I met a metallurgist who tried to put to work Box and Jenkins 1976 Time series analysis. So, he did have a few questions. I explained what Visman’s sampling theory had taught me. First of all, the variance terms of an ordered set of measured values give a sampling variogram. Secondly, the lag of a sampling variogram shows where orderliness in a sample space or a sampling unit dissipates into randomness. The problem is that Time series analysis doesn’t work with sampling variograms. So, the metallurgist got rid of his Box and Jenkins and I took his Time series analysis. Box and Jenkins referred to M S Bartlett, R A Fisher, A Hald, and J W Tukey but not to F P Agterberg or G Matheron. Box and Jenkins provide interesting data sets. I’ve got to look at the statistics for Wölfer’s Yearly Sunspot Numbers for the period from 1770 to 1869.

Sunspots

Visman’s sampling theory did come alive while I was working with Cominco. So much so that I decided to put together Sampling and Weighing of Bulk Solids. The interleaved sampling protocol plays a key role in deriving confidence limits for the mass of metal contained in a concentrate shipment. So, I was pleased that ISO Technical Committee 183 approved ISO/DIS 13543–Determination of Mass of Contained Metal in the Lot. I was already thinking about measuring the mass of metal contained in an ore deposit! But CIM’s geostatistical thinkers had different thoughts. For example, CIM’s Geological Society rejected Precision Estimates for Ore Reserves. In contrast, CIM’s Metallurgical Society approved Simulation Models for Mineral Processing Plants.
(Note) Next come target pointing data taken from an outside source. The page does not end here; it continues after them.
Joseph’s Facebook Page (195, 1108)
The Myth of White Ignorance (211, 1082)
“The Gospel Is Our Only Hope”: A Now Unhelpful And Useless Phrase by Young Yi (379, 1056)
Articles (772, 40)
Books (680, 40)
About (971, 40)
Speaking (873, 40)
In other words, testing for spatial dependence is acceptable when applied to an ordered set of metal grades in a slurry flow. Testing for spatial dependence is unacceptable when applied to metal grades of ordered rounds in a drift. So I talked to Dr W D Sinclair, Editor, CIM Bulletin. He was but one of a few who would listen to my objection against such ambiguity. In fact, I put together a technical brief and called it Abuse of Statistics. I mailed it on July 2, 1992, and asked it be reviewed by a statistician. A few weeks later Sinclair called and said Dr F P Agterberg, his Associate Editor, was on the line with a question. What Agterberg wanted to know is when and where Wells did praise statistical thinking. That was all!

H G Wells

I didn’t know when or where Wells said it! I didn’t even know whether he said it or not! What I did know was that Darrell Huff thought he had said it. In fact, he did quote it in How to Lie with Statistics. I didn’t know much about Agterberg in 1992. What I did know then was that David in his 1977 Geostatistical Ore Reserve Estimation referred to Agterberg’s 1974 Geomathematics. And I found out that Agterberg didn’t trust statisticians when he reviewed Abuse of Statistics.

F P Agterberg

Agterberg , CIM Bulletin’s Associate Editor in 1992, was a leading scholar with the Geological Survey of Canada. Yet, he didn’t know that functions do have variances. It does explain why he fumbled the variance of his own distance-weighted average zero-dimensional point grade first in 1970, and again in 1974. He could have told me in 1992 that this variance was gone but chose not to. Agterberg was the President of the International Association for Mathematical Geology when it was recreated as the International Association for Mathematical Geosciences. He is presently IAMG’s Past President. He still denies that his zero-dimensional distance-weighted average point grade does have a variance. Agterberg was wrong in 1970, in 1974, and in 1992. And he is still wrong in 2009. That's bad news for geoscientists!